- _STATED PROBLEM A_
For the embassy reception passage, decide whether each statement agrees with it: (i) the narrator drank alcohol at the gathering; (ii) the narrator used crutches that evening; (iii) two male embassy members helped the narrator stand. Answer yes or no for each and quote the deciding words.
- _STATED PROBLEM B_
Reproduce verbatim the stretch of the embassy reception passage from "Around the room" through "off the couch.".

--- START OF DOCUMENT SEGMENT ---

But I didn't take any pain killer and, like I said, I carried my cane instead of crutches. Standing is harder for me than walking. I figured I'd stand around for a while then sit down.

The atmosphere was friendly as one would expect. I took only fruit juice rather than alcohol because I had a lot of work to do and I never mix the two. Eventually the ordeal of standing was becoming more and more difficult.

Around the room were plenty of long low couches. These are okay for the young and agile but the lower they are the more difficult it is for the disabled to get up.

I had the bright idea of taking an end cushion and sitting on that to raise the height. As I sat there for a few minutes sipping my fruit juice my friend came and sat beside me. She also made comment about the height of the sitting. I suggested she follow my lead with the other end cushion. She did and we sat and talked briefly before she said, You're slipping off the couch.

No I'm not, I smiled and pushed up with my motorcycle boots. But the highly-polished floor gave me no traction and I slowly slid down until my butt gently touched the floor. I was proud (always clutching at straws) of not having spilled a drop of my fruit juice and set it aside on a nearby seat at the same level.

I tried to rise but kept slipping. Then two male members of the embassy came to my rescue, taking me by either upper arm. When I heard, Uno, Duo, I realized what they were about and gave them my full cooperation to stand in triumph once more back on my feet.

--- END OF DOCUMENT SEGMENT ---
--- START OF DATA SHOWN ---

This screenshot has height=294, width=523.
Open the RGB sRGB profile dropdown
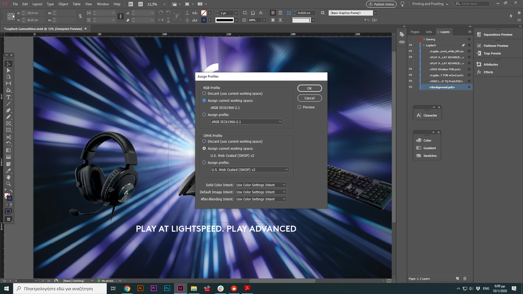[x=246, y=122]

--- END OF DATA SHOWN ---

- _WORKED ANSWER A_
(i) No: "I took only fruit juice rather than alcohol"
(ii) No: "I carried my cane instead of crutches"
(iii) Yes: "two male members of the embassy came to my rescue, taking me by either upper arm"

- _WORKED ANSWER B_
Around the room were plenty of long low couches. These are okay for the young and agile but the lower they are the more difficult it is for the disabled to get up.

I had the bright idea of taking an end cushion and sitting on that to raise the height. As I sat there for a few minutes sipping my fruit juice my friend came and sat beside me. She also made comment about the height of the sitting. I suggested she follow my lead with the other end cushion. She did and we sat and talked briefly before she said, You're slipping off the couch.